The Camp Douglas commandant didn
’t offer his hand and Ty didn’t take offense. President Lincoln may have pardoned him, but he was still a stinking Rebel in the eyes of Federal Army personnel.
Ty walked beside E.J. across the parade ground of Garrison Square, struck by his good fortune during his imprisonment. It pained him greatly that so many of his fellow raiders had perished in ways no man should be made to die. But by prayer, luck, circumstance, and the iron will of Shawn Shannon, he was still standing and strong enough to hold his head high. And no matter how often horrifying memories of the Camp Douglas hellhole haunted him at night, he was gifted with wonderful dreams that hadn’t yet come true. That prospect put a bounce in his step, lame hip be damned.
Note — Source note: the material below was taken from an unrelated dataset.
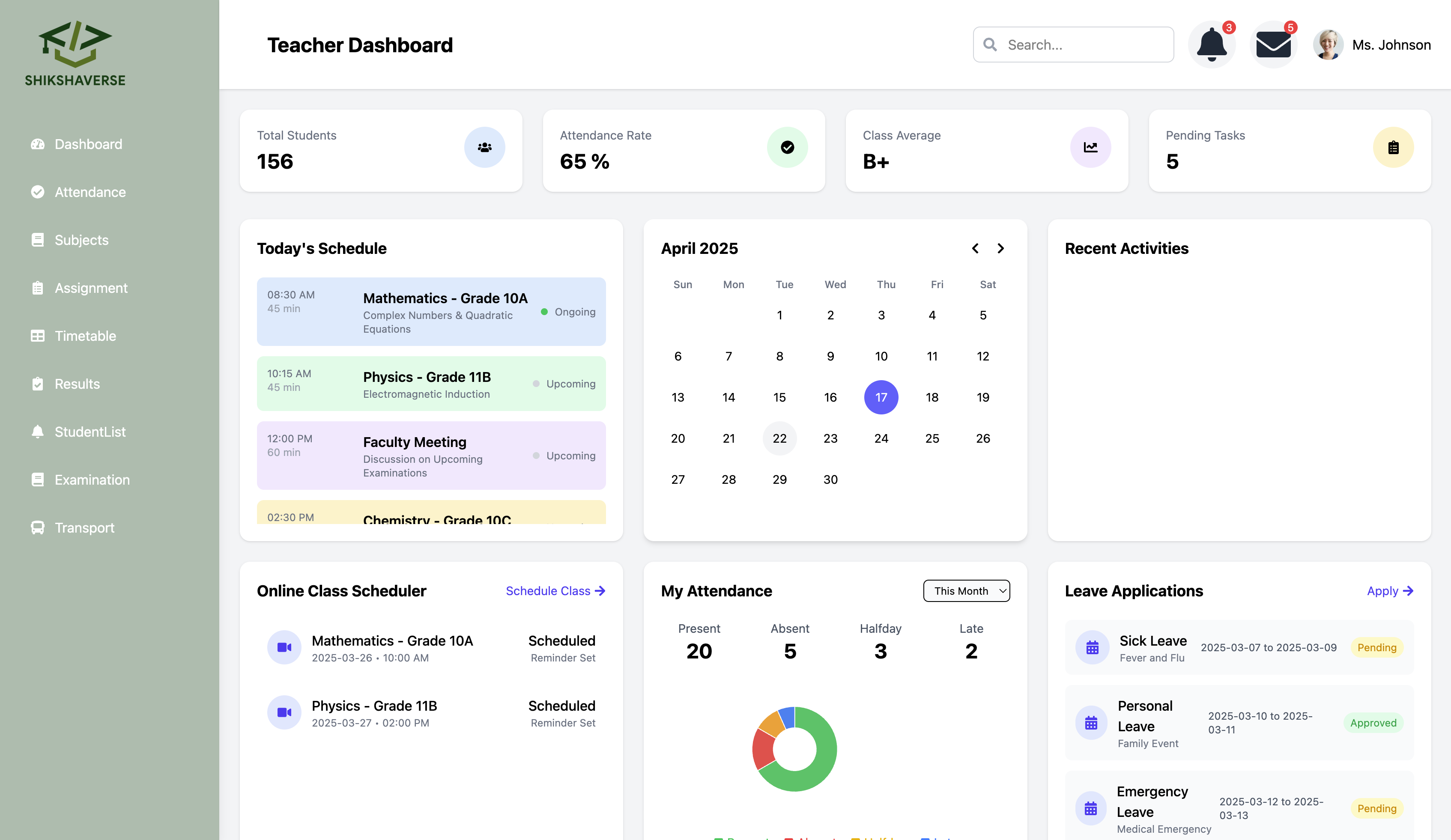Click the Pending Tasks clipboard icon
1451x840 pixels.
point(1393,147)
As he expected, his grandfather was outside the main gate with a horse-drawn Chicago carriage and a blanket-wrapped driver that seated four. Enoch Mattson was a mighty welcome sight in his knee-length worsted-wool coat, with the unruly red hair of the family lineage protruding from beneath a plain leather cap with a square bill. When it came to clothing, fancy was for others.
The green eyes of Enoch Mattson, which matched his grandson’s, fixed an iron gaze on Ty. Ty broke the ice with an assurance and confidence he’d lacked the last time he’d spoken with his grandfather. “Good afternoon, Grandfather. I appreciate what you did on my behalf.”
“Didn’t amount to all that much,” his grandfather responded, reaching into the carriage. “Political debts are easy to collect if done in the right manner.”
The elder Mattson brought forth a packet of letters tied together with a cord and passed them to Ty. “Boone Jordan thought these might be of considerable importance to you.”